**TASK REQUIREMENTS**
Your answer should consist solely of the lines from the first line of the data through the line with "Enable Backface Culling", each reproduced exactly.

☆ ☆ ☆ ☆ ☆ ☆ ☆

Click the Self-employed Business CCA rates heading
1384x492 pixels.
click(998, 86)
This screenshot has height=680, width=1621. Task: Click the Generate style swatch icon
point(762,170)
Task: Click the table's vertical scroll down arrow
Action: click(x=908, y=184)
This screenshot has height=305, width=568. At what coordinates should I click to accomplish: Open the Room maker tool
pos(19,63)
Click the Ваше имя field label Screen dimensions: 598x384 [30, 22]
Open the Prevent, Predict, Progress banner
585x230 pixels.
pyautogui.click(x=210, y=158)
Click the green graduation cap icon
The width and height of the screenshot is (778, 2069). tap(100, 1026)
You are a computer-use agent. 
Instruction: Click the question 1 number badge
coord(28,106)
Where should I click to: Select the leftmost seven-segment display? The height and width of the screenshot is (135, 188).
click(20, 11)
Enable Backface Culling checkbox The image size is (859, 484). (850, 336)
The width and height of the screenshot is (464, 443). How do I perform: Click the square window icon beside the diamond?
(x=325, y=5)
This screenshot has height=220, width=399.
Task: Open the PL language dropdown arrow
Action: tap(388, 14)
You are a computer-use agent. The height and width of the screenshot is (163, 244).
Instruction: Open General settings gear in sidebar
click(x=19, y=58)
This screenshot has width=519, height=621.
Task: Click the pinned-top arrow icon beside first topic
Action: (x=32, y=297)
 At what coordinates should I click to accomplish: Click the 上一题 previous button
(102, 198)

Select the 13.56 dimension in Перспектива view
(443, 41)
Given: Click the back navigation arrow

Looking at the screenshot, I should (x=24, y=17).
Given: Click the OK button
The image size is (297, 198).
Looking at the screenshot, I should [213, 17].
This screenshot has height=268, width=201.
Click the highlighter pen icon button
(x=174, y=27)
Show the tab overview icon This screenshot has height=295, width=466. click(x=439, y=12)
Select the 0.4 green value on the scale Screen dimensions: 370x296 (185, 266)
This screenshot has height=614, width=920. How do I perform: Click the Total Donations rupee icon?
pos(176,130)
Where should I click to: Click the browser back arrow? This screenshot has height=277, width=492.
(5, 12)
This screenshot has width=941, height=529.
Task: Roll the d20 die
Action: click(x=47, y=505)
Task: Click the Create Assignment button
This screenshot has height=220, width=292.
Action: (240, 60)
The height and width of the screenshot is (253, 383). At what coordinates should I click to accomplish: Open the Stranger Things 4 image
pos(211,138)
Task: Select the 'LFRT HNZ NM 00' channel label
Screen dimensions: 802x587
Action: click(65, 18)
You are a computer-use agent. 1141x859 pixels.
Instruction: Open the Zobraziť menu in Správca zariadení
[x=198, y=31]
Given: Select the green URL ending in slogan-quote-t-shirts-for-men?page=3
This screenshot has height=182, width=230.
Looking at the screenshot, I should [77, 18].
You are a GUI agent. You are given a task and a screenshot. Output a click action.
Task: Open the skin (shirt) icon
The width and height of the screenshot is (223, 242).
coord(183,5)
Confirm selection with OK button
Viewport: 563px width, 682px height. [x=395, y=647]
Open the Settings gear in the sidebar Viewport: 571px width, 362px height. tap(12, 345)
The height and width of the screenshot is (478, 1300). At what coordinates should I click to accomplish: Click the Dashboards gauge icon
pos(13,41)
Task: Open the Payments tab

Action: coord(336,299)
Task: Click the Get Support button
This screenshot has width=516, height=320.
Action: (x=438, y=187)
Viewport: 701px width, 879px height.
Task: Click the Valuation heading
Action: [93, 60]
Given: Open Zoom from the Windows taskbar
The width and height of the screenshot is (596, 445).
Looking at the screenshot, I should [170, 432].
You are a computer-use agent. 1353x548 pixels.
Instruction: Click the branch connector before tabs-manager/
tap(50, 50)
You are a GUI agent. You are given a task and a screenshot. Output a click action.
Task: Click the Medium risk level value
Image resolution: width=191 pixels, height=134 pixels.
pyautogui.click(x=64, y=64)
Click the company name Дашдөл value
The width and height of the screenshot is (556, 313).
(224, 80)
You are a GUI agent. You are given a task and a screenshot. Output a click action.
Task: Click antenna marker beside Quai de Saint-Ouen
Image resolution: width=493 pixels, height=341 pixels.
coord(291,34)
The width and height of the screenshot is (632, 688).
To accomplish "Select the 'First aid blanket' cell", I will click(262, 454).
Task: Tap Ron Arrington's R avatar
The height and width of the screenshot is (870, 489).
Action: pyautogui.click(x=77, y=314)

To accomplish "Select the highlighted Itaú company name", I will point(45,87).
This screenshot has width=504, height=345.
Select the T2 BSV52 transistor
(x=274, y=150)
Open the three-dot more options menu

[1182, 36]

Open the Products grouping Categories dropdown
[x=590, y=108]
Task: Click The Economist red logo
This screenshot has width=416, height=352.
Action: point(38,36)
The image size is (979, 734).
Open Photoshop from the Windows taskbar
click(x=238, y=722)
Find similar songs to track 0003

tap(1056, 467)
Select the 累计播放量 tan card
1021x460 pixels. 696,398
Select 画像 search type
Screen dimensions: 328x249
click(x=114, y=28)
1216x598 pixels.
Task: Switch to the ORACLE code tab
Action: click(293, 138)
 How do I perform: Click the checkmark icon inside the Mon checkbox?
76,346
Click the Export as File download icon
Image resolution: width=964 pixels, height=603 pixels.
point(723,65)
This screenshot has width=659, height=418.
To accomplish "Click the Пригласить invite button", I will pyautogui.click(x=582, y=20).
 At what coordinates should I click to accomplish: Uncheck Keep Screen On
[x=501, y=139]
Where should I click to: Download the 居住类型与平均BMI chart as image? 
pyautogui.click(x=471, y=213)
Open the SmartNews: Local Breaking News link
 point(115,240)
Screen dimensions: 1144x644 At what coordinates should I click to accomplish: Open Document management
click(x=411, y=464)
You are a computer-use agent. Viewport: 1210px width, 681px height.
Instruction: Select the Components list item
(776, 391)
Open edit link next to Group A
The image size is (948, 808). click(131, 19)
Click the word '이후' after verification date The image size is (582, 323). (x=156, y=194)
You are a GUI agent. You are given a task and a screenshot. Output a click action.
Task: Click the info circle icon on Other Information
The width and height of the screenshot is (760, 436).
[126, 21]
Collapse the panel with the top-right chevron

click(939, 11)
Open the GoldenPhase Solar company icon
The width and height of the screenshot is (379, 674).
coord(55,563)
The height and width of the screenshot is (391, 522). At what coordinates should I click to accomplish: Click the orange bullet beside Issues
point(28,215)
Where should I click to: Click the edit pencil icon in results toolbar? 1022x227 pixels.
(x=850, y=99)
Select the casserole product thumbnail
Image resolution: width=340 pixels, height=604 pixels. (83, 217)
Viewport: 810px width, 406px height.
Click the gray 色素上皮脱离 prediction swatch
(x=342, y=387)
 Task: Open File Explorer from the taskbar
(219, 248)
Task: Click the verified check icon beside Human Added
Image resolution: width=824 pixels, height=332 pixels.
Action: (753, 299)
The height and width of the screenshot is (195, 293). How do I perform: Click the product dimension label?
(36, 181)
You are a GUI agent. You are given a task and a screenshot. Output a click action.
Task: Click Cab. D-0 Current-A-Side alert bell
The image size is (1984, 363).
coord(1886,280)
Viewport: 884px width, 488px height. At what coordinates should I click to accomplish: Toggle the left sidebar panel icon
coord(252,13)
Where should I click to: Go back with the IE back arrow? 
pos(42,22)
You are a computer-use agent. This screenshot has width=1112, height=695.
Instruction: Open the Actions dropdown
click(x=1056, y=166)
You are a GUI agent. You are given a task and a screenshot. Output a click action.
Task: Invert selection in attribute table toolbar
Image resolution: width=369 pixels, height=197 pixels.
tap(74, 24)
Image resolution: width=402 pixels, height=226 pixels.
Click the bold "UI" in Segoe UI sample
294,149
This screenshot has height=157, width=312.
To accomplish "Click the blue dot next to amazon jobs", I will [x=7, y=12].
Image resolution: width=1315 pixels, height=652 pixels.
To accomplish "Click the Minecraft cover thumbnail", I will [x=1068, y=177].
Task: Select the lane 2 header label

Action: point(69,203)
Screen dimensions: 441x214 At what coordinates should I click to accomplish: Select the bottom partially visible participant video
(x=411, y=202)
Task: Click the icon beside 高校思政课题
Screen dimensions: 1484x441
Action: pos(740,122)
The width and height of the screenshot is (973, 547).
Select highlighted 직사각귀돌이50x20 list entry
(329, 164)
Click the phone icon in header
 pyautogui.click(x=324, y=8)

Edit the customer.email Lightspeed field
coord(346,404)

☆ ☆ ☆ ☆ ☆ ☆ ☆

**ANSWER SPACE**
Click the Self-employed Business CCA rates heading
1384x492 pixels.
click(998, 86)
This screenshot has height=680, width=1621. Task: Click the Generate style swatch icon
point(762,170)
Task: Click the table's vertical scroll down arrow
Action: click(x=908, y=184)
This screenshot has height=305, width=568. At what coordinates should I click to accomplish: Open the Room maker tool
pos(19,63)
Click the Ваше имя field label Screen dimensions: 598x384 [30, 22]
Open the Prevent, Predict, Progress banner
585x230 pixels.
pyautogui.click(x=210, y=158)
Click the green graduation cap icon
The width and height of the screenshot is (778, 2069). tap(100, 1026)
You are a computer-use agent. 
Instruction: Click the question 1 number badge
coord(28,106)
Where should I click to: Select the leftmost seven-segment display? The height and width of the screenshot is (135, 188).
click(20, 11)
Enable Backface Culling checkbox The image size is (859, 484). (850, 336)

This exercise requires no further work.